In two major episodes in 1998, the U.S. government unleashed a combination of bombs and cruise missiles against its major adversaries — Osama bin Laden’s al-Qaida and the Saddam Hussein regime in Iraq. In a third case, in 1986, the U.S. bombed the Libyan regime of Moammar Gadhafi.
The bombs and missiles mostly hit their targets, and the U.S. military at the time declared the attacks successful. But in the end, they achieved little.
Two years after the U.S. bombed Libya, Gadhafi’s government ordered the 1988 bombing of Pan Am Flight 103 over Lockerbie, Scotland, that killed 270 people. Al-Qaida killed nearly 3,000 Americans in September 2001. Saddam kicked out international weapons inspectors and defied international sanctions until the U.S. deposed him in 2003 in an expensive, costly war whose benefit to theU.S remains uncertain.
“Many air power theorists had long cautioned against using air power in penny-packets or in hyperconstrained political environments,” wrote Mark Conversino, associate dean of the U.S. Air War College, in a 2005 paper concluding that Operation Desert Fox, the 1998 attack on Iraq, ultimately did not accomplish its goals.
Yet presidents continue to do so. And now President Barack Obama is said to be contemplating a limited series of cruise missile strikes in response to the apparent chemical weapons attack lastweek on civilians by the Syrian regime of Bashar Assad.
Military analysts are warning about the limits of such an approach.
“If the U.S. does something and Assad is left standing ... without having suffered real serious, painful enough damage, the U.S looks weak and foolish,” said Eliot Cohen, a professor at the Johns Hopkins School of Advanced International Studies who has long been skeptical about relying on air power.

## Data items
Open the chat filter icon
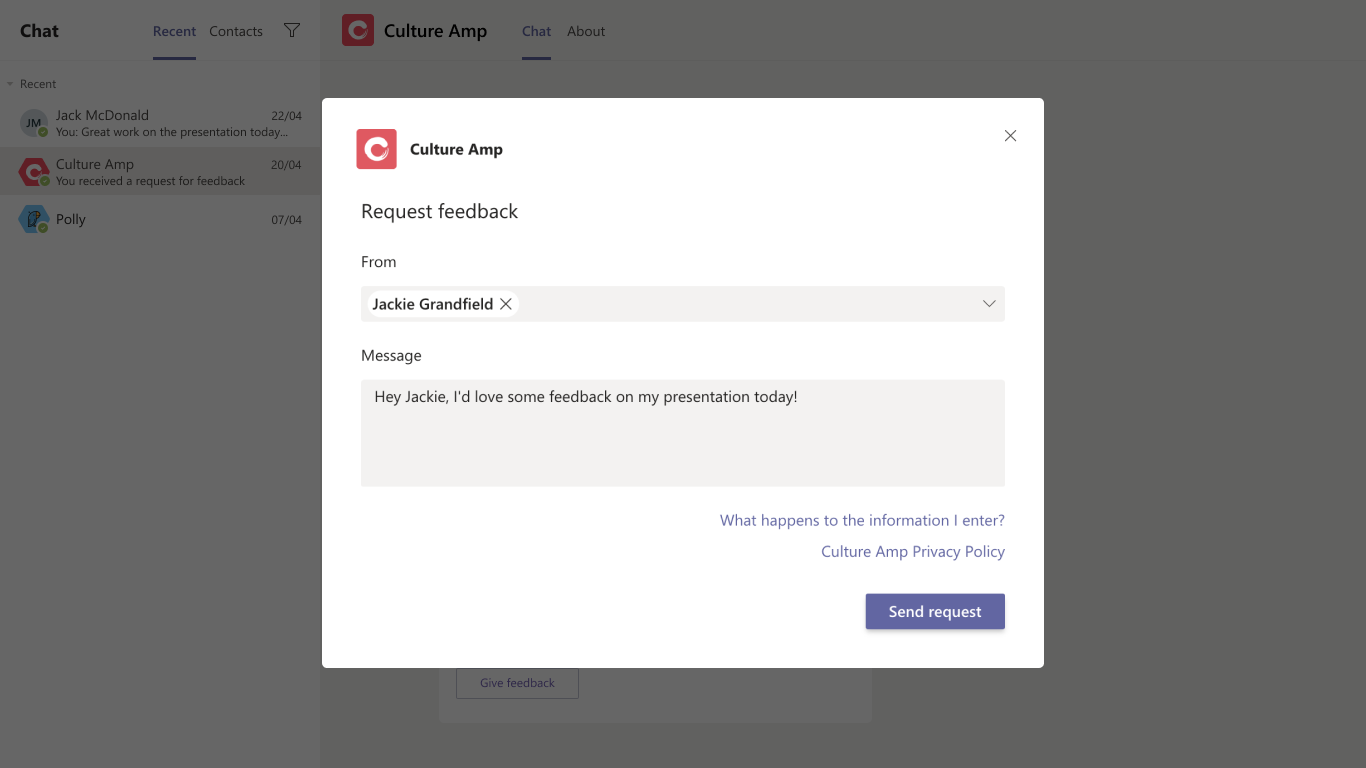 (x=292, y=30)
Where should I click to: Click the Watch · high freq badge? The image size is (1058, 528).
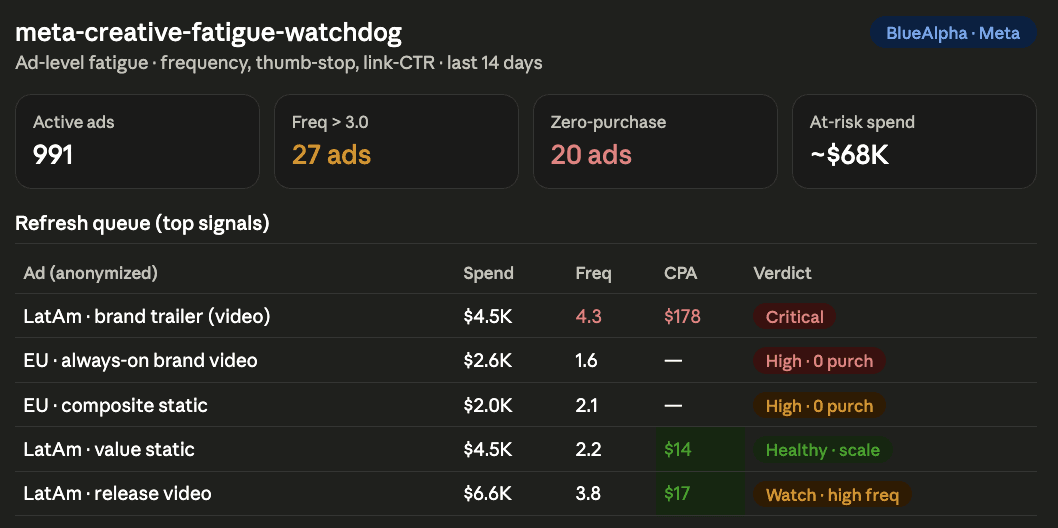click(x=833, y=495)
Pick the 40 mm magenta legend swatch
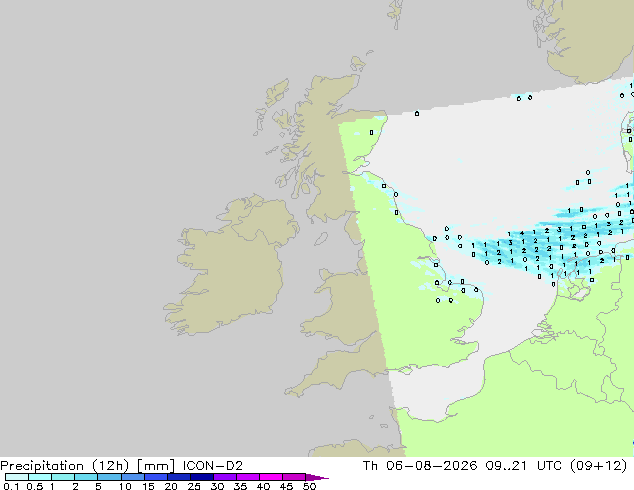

## What needs to be done
Write the next few paragraphs of the article on limited U.S. air and missile strikes, starting after its final quoted remark from Eliot Cohen.

## The answer
“Can you do damage with cruise missiles? Yes,” said Anthony Cordesman, military analyst with the Center for Strategic & International Studies, a Washington think tank. “Can you stop them from having chemical weapons capability? I would think the answer would be no. Should you limit yourself to just a kind of incremental retaliation? That doesn’t serve any strategic purpose. It doesn’t protect the Syrian people, it doesn’t push Assad out.”
In August 1998, days after al-Qaida bombed American embassies in Kenya and Tanzania, killing 224 people, including 12 Americans, President Bill Clinton signed off on plans to target bin Laden with cruise missiles, and the U.S. fired 75 of them into terrorist training camps in Afghanistan.
Operation Infinite Reach also targeted a pharmaceutical factory in Sudan that U.S. officials thought was making chemical weapons. Later evidence cast doubt on that claim.
Bin Laden canceled a planned meeting at one of the bombing sites, and he and many of his top lieutenants escaped unharmed. Documents declassified in 2008 suggested the strikes may have brought al-Qaida and the Taliban closer politically and ideologically.
A few months later, in December 1998, Clinton ordered Operation Desert Fox, designed to “strike military targets in Iraq that contributed to its ability to produce, store, maintain, and deliver weapons of mass destruction,” according to a Pentagon history.
Later evidence showed Saddam had shelved most of his WMD programs by then, but the attacks were considered a military success, having inflicted serious damage on Iraq’s missile development program.
However, Saddam’s regime survived, he ended U.N. weapons inspections, and the attacks weakened the international sanctions against him, analysts say.
“The lure of achieving a bloodless yet devastating military victory while making a rapid exit possible,” Conversino wrote, “led to the misapplication and abuse of air power.”